Personal information
- Born: December 13, 2002 (age 23) Dublin, Ireland

Chess career
- Country: Ireland
- Title: International Master (2024)
- Peak rating: 2401 (June 2022)

= Tom O'Gorman (chess player) =

Irish chess player (born 2002)

Tom O'Gorman is an Irish chess player.

==Chess career==

In 2015, O'Gorman represented Ireland at the Glorney Cup. In that same year, he won the under-19 section of the Irish Junior Chess Championship. Also in 2015, he defeated Irish FIDE master Colm Daly in a simultaneous exhibition match.

In 2016, he competed at the Reykjavik Open, where he scored +4=1-3, including a loss against IM Tania Sachdev.

He won the Irish Chess Championship in 2020.

He competed at the Reykjavik Open again in 2023, scoring +5=0-4, including a loss against IM Nisha Mohota.

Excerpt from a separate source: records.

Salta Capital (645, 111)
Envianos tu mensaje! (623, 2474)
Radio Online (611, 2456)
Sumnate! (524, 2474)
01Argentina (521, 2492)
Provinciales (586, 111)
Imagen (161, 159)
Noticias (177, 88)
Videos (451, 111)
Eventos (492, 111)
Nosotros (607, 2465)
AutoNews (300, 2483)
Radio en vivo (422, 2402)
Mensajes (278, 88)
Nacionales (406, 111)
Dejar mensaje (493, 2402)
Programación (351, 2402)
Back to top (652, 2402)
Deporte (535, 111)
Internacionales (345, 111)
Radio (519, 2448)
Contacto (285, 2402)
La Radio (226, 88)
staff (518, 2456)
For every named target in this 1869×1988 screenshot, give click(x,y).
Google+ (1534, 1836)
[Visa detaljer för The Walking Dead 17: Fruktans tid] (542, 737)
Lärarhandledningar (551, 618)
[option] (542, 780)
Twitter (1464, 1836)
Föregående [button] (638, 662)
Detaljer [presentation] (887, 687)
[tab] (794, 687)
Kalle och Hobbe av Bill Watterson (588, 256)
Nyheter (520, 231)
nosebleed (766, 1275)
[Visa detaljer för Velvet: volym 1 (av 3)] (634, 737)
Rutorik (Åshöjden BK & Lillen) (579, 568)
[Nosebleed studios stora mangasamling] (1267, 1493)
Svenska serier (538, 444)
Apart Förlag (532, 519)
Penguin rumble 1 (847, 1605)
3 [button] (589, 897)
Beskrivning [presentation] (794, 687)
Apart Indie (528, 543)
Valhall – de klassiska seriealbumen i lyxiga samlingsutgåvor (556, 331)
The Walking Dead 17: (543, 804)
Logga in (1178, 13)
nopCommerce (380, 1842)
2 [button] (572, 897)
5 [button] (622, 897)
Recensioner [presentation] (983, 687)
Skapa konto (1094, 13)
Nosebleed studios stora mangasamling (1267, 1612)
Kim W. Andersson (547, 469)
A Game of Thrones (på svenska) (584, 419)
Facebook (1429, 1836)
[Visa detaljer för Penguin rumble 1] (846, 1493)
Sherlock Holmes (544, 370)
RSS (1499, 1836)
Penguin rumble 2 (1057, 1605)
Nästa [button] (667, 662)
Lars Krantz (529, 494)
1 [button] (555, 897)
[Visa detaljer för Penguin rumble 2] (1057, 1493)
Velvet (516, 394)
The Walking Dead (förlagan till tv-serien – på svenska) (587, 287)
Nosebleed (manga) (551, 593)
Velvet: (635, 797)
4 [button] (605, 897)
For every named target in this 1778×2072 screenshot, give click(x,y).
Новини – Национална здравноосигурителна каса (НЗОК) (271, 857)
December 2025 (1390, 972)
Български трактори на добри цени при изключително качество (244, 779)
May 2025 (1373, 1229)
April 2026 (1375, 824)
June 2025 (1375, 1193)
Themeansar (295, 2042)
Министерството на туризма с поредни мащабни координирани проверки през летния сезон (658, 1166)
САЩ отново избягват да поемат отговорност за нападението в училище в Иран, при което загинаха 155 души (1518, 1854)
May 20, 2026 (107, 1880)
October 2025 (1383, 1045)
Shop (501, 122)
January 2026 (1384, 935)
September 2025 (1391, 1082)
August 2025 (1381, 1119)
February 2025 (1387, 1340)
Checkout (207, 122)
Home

In September 2024, he played for Ireland in the 45th Chess Olympiad in Budapest, Hungary, scoring +5=3-1. He was the top scorer on the Irish team, and notably defeated grandmaster Tamir Nabaty.

In March 2025, he played for Oxford University in their match against Cambridge University, becoming the most successful player in the history of the event after achieving a perfect socre in the first five rounds.

In June 2025, he competed at the World Rapid and Blitz Team Chess Championships. In the blitz section, he scored a draw against former World Champion Viswanathan Anand.

==Personal life==
His sister Alice O'Gorman is also a chess player.